Standards — How to Hit Each

  • PRP certification obtained and maintained current from day one.
    PRP is not a box checked at check-in. It is a continuous status managed by the sailor and monitored by the division officer. Track your own reporting obligations — the changes in circumstance that require disclosure — before the division officer's quarterly review. The LPO who has to remind you about PRP paperwork is the LPO who is questioning your professional reliability. The standard is continuous currency, not periodic scramble.
  • Submarine Qualification (SS warfare device) earned within the first patrol cycle.
    Map the PQS board against the patrol timeline on day one. Work backward from the end of the first patrol and identify the weeks where each section should be complete. The LCPO does not want a daily update — the chief wants to see the board moving on schedule and the MT3 who is signing your lines reporting that the knowledge is real. The dolphins pinned at the end of patrol one are the credential; the ones pinned six months after patrol two are the data point the chief mentions when the advancement board runs.
  • All MTSS-level PQS line items signed on the LCPO's timeline; MT3 advancement eligibility on track.
    The PQS board is the tangible output of your first six months aboard. Carry the book, do the work, and get the signatures from the qualified MTs who have verified your knowledge. The MT3 NWAE eligibility window tracks to your time-in-rate and the PQS completion that the command certifies — falling behind on the PQS delays the advancement window, and in a small rating with a small advancement pool, the delay compounds.
  • Zero 2PI violations — not one, not ever.
    Build the habit before you need it. On patrol, every 2PI enforcement is muscle memory. The five-second check you were going to do alone is the one that becomes the command investigation. The standard holds regardless of time pressure, regardless of how routine the evolution, regardless of who is watching. The crew enforces it on each other because every sailor in the MT division understands the consequence of the alternative.
  • PRT Good Low or higher; BCA in standard.
    Patrol cycles make PT scheduling difficult — the gym on an SSBN is limited and the underway schedule is not centered on physical readiness time. Plan the PRT cycle around the patrol calendar. The shore-side window before deployment is the window to get ahead of the standard. Good Low is the floor; the MTs who are Good Medium or better on the PRT board are the ones the LPO is not managing as a readiness risk.

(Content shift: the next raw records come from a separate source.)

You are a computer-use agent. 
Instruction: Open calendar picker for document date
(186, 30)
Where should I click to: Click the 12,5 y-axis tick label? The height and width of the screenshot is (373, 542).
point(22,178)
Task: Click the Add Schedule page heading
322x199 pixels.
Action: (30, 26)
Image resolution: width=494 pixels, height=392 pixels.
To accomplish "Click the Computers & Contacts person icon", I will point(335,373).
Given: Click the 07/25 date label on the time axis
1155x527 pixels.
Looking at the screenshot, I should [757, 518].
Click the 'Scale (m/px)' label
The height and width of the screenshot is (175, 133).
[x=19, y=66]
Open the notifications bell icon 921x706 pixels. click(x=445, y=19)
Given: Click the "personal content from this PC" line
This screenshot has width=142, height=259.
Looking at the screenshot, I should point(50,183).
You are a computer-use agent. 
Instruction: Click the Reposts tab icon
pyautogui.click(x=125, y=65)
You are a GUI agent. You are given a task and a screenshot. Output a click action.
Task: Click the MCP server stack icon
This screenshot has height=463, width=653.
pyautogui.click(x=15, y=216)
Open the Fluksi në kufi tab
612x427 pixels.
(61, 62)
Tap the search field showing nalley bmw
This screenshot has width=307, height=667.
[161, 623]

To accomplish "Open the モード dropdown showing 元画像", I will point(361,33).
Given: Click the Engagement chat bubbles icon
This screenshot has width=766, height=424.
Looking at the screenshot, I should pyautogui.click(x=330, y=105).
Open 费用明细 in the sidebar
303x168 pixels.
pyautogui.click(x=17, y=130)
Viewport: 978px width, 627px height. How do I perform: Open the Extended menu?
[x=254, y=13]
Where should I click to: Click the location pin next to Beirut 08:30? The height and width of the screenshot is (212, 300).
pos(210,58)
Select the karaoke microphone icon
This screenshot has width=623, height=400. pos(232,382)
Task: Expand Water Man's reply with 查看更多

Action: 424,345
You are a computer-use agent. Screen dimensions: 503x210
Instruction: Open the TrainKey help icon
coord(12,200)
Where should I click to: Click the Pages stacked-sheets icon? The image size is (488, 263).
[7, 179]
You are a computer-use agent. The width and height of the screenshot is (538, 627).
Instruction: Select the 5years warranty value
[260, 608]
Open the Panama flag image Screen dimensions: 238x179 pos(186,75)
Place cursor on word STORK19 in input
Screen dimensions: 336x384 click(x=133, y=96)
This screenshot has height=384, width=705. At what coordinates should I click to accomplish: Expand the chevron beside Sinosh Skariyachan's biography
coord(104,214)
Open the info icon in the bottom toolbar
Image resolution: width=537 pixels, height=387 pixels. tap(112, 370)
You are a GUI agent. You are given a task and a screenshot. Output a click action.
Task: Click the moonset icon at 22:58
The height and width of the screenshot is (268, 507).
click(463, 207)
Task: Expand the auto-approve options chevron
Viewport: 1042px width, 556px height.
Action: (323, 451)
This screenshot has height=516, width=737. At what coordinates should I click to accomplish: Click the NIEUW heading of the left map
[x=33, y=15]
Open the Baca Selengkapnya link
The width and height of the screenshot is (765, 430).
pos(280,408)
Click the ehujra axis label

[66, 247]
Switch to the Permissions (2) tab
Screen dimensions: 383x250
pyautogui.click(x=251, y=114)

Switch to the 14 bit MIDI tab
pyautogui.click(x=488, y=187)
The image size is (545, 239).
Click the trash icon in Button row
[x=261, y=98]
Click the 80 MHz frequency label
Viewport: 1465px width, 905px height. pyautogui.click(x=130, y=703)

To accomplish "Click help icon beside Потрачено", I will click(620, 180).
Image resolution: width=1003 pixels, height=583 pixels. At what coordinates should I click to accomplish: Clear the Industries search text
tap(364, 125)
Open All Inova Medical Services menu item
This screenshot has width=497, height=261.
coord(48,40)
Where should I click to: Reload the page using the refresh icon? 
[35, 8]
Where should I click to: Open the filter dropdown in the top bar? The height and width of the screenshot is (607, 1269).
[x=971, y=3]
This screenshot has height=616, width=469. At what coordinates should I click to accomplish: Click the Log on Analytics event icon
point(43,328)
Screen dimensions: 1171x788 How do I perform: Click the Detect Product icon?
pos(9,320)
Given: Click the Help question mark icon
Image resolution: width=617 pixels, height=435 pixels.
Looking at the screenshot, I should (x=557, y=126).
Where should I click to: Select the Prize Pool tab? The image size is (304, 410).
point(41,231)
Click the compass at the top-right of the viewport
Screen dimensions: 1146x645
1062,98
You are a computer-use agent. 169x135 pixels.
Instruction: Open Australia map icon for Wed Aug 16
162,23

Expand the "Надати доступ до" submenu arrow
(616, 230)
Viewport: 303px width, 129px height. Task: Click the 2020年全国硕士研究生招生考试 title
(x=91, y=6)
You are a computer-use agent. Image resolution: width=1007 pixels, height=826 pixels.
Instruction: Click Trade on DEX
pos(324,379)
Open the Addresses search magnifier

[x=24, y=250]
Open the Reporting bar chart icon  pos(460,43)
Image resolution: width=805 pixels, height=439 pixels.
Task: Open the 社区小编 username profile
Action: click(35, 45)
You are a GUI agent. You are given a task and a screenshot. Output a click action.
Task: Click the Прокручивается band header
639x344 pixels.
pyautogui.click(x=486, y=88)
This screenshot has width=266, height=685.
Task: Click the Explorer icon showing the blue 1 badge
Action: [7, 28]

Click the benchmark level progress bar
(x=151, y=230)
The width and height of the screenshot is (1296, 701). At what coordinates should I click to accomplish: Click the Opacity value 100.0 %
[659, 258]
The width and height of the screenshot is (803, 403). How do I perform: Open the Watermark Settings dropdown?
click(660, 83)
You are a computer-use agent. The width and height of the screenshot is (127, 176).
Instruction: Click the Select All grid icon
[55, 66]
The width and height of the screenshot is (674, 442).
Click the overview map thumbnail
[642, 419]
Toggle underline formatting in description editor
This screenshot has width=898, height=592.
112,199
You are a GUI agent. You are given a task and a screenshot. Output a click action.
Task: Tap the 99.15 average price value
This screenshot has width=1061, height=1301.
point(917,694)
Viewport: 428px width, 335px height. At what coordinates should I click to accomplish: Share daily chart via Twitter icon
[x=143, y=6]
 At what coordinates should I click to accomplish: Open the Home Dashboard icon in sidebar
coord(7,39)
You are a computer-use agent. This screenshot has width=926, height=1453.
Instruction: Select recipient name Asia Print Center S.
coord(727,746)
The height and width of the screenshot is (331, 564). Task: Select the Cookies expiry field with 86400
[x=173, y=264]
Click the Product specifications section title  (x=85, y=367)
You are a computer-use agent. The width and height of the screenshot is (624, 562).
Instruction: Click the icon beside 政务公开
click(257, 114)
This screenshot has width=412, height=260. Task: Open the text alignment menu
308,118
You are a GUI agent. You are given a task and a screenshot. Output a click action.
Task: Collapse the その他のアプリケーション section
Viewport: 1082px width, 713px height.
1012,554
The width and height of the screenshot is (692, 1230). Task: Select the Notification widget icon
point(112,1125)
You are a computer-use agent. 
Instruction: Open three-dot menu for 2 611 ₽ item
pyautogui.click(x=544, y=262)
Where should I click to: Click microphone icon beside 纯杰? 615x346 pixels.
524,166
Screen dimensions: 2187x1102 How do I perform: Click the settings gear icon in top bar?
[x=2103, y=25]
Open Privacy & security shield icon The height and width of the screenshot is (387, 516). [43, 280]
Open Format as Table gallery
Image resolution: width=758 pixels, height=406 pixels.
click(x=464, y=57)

Technical Mistakes — Concrete Consequences

  • Attempting any maintenance action in the Missile Compartment without your 2PI partner present.
    There is no quick-look exception, no five-second grace period, no informal 'I will get him in a minute.' A single documented 2PI breach triggers an immediate command investigation, notifies the chain above the ship, and creates a permanent record in your service jacket. The consequence is not proportional to the severity of what you were doing — it is proportional to the fact that you broke the standard, because the standard exists precisely because 'it looked routine' is the most dangerous moment in a controlled-access environment.
  • Falling behind on Submarine Qualification PQS without telling the LCPO early.
    The chief finds out when the board review happens — which is regular and scheduled. The sailor who has been hiding a slipping PQS earns a formal counseling entry, a remediation plan with documented milestones, and the reputation of someone who cannot self-manage. The sailor who surfaces the problem two weeks before it becomes critical gets a mentoring conversation and a modified study schedule. The choice between those two outcomes is made weeks before the board review, and it is entirely the sailor's.
  • Treating PRP paperwork as a routine admin drill rather than a continuous obligation.
    The PRP disclosure that surfaces through an outside channel — a court appearance the sailor did not report, a financial judgment that appears in a background reinvestigation, a medical visit that triggered a consult the chain heard about second-hand — is not managed as a paperwork gap. It is managed as an integrity failure. The program is structured around proactive disclosure; a sailor who fails to disclose and is found out has communicated to the command that he cannot be trusted to self-report on the system he is responsible for maintaining.
  • Skipping a PMS step because the system looked within parameters.
    The MRC card is a legal document and a safety certification record. On a Trident launcher, the procedures exist because the system's complexity and safety consequences demand procedural discipline, not judgment calls. The weapons officer reviews the log during certification cycles; a skipped step found during a NAVSEA or SWFPAC certification visit carries the name of the sailor who signed the card and the name of the 2PI partner who witnessed it.
  • Discussing Missile Compartment specifics — system configuration, patrol timing, load-out — outside need-to-know spaces.
    Classification violations at the MTSS paygrade are career-ending events in a rating whose entire operational identity is built on the handling of classified material. The NCIS and the command's security officer take OPSEC failures seriously, and the MT community's small size means the chain of custody on an information breach is traceable. The operational security requirement is not a suggestion the command revisits when convenient — it is the foundation the entire SSBN mission rests on.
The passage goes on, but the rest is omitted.